SOCIODEMOGRAPHIC PROFILE OF ENDEMIC DISEASE CONTROL AGENTS IN MONTES CLAROS - MINAS GERAIS
DOI:
https://doi.org/10.25110/arqsaude.v30i2.2026-12523Keywords:
Public health surveillance, Occupational health, Chronic disease, Sociodemographic factorsAbstract
Endemic Disease Control Agents play a relevant role in disease surveillance and control and are frequently exposed to multiple occupational and psychosocial risk factors. This study aimed to describe the sociodemographic profile and self-reported health conditions of these professionals. This is a descriptive, cross-sectional epidemiological study conducted between July and August 2024, in the municipality of Montes Claros (MG), involving 304 Endemic Disease Control Agents currently active in the role. Data were collected using a structured, self-administered questionnaire developed based on validated instruments and Ministry of Health guidelines (2009). Analyses were performed using SPSS 20.0 software, applying descriptive statistics. The results showed a predominance of males (82.2%) and an age range between 40 and 59 years (50.7%), with complete high school or higher education (80.6%) and a family income between two and five minimum wages (80%).

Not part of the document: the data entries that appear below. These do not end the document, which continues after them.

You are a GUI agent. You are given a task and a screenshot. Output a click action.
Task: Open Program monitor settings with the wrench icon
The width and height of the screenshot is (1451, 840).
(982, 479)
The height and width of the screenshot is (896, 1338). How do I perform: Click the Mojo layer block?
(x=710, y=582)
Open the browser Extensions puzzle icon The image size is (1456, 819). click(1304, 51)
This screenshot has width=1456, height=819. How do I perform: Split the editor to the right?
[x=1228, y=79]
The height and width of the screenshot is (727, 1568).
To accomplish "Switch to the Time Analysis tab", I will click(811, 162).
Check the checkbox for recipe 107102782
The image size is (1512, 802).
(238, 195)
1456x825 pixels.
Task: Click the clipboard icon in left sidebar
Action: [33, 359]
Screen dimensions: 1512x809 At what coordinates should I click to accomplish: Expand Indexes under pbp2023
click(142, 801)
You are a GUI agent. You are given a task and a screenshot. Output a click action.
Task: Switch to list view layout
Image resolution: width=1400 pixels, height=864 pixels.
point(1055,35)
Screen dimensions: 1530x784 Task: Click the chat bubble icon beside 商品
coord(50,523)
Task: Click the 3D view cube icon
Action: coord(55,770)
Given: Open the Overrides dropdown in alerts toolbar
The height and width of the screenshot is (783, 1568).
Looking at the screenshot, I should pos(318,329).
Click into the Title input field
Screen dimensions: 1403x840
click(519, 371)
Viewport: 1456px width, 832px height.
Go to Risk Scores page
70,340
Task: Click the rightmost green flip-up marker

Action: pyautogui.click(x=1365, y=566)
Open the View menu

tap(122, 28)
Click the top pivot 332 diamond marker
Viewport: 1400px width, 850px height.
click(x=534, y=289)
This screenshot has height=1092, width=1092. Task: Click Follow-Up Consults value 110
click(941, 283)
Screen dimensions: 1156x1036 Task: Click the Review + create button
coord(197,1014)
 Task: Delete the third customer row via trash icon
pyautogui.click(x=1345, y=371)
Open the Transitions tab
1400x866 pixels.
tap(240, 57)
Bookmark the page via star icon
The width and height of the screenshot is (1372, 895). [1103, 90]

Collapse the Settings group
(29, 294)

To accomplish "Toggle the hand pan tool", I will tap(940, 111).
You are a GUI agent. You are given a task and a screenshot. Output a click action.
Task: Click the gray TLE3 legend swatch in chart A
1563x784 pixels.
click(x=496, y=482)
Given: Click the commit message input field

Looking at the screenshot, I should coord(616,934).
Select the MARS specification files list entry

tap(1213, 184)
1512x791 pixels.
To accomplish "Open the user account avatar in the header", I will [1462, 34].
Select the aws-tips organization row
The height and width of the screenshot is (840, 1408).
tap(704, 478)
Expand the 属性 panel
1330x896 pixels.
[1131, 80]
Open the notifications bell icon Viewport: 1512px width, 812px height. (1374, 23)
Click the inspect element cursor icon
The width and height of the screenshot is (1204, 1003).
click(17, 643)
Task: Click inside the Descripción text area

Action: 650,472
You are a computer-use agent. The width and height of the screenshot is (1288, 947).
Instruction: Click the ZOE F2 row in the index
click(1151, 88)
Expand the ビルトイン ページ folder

Most participants had more than two years of professional experience (63.5%) and a stable employment relationship with the public service. Regarding health, self-reported conditions were more frequently anxiety, spinal problems, and hypertension. It is concluded that Endemic Disease Control Agents in Montes Claros present a sociodemographic profile characterized by consolidated employment ties and a high frequency of self-reported health conditions, reinforcing the need for institutional actions focused on health promotion, occupational health surveillance, and improvement of working conditions. The importance of multicenter studies to broaden the understanding of the living, working, and health conditions of these professionals is emphasized.